Set task
Count the lines in the listing below that contain the string "agent", treating uppercase and lowercase as distinct. Reply with the number alone.

Material provided
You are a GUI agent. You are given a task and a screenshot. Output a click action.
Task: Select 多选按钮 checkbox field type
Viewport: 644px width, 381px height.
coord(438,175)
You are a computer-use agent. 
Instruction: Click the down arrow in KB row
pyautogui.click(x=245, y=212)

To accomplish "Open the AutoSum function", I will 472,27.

--

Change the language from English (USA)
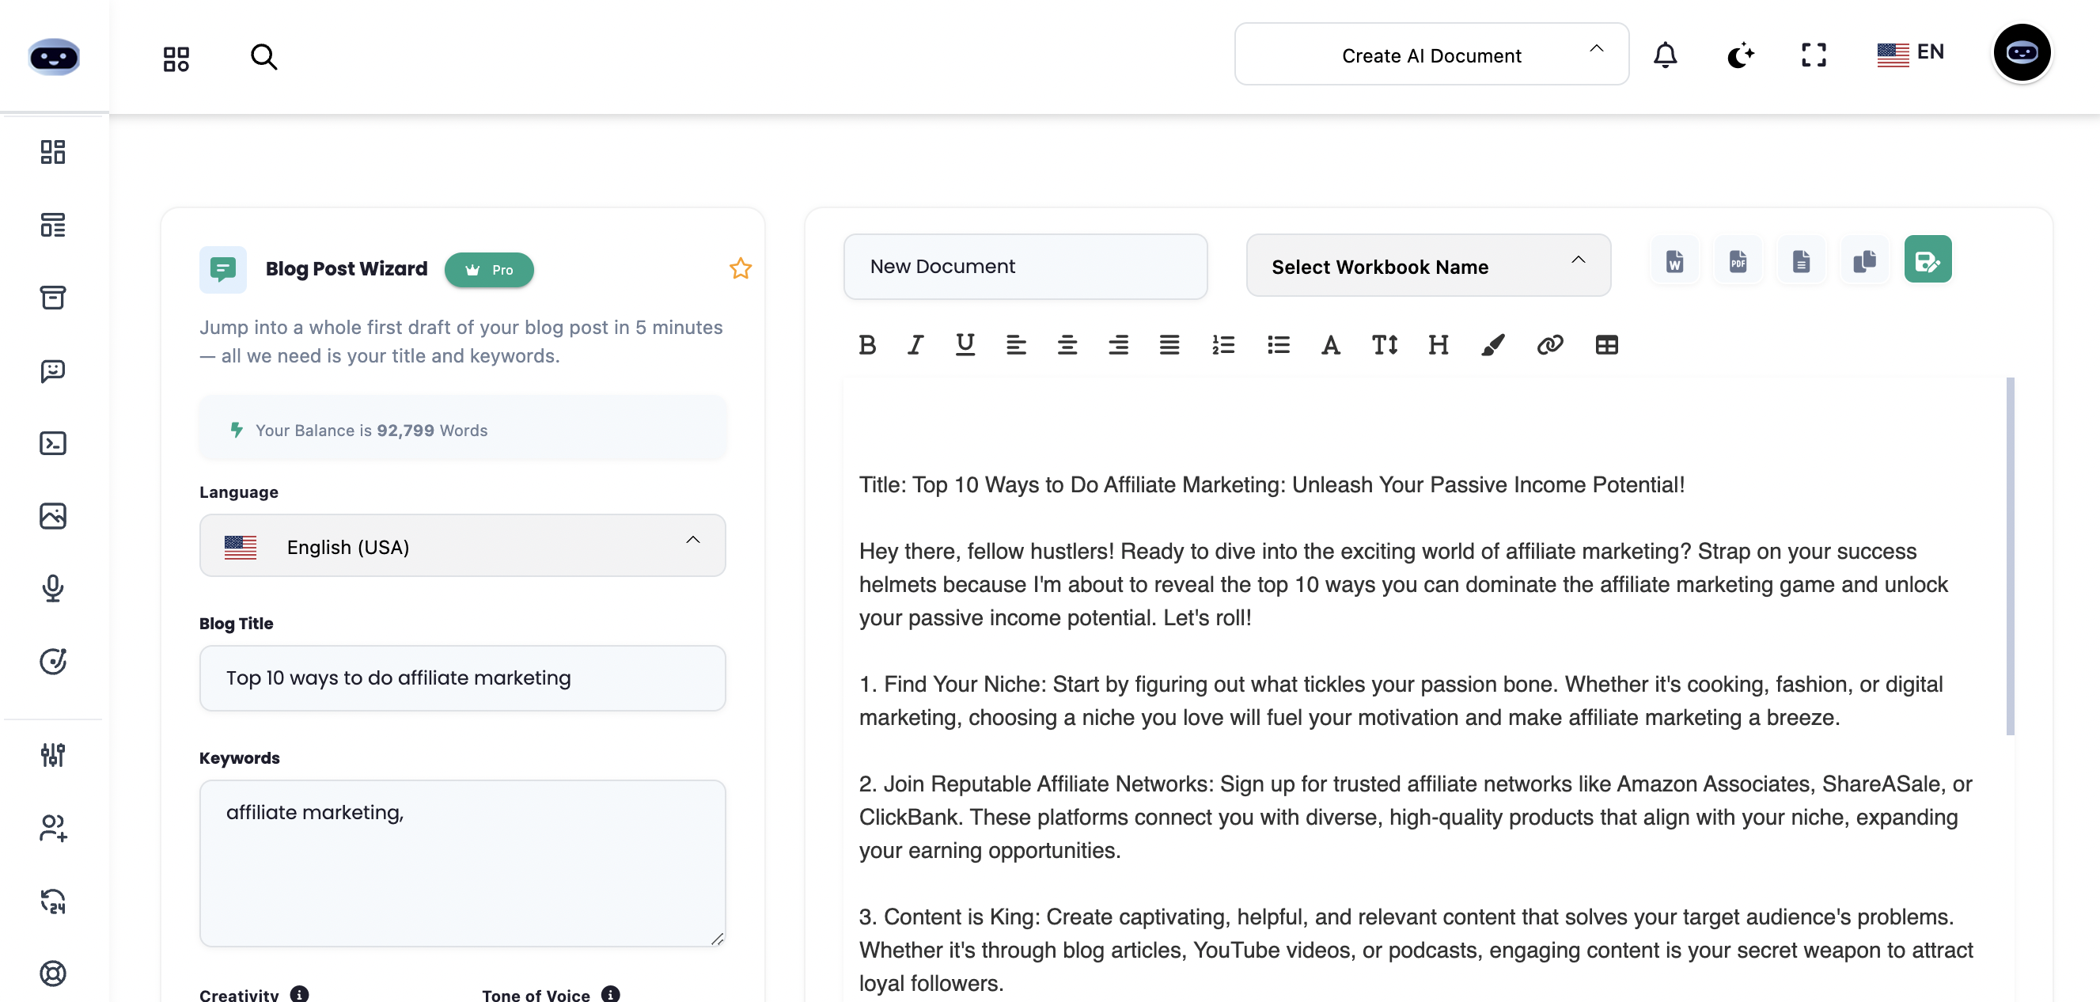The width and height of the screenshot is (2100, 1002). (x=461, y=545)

Completed task
2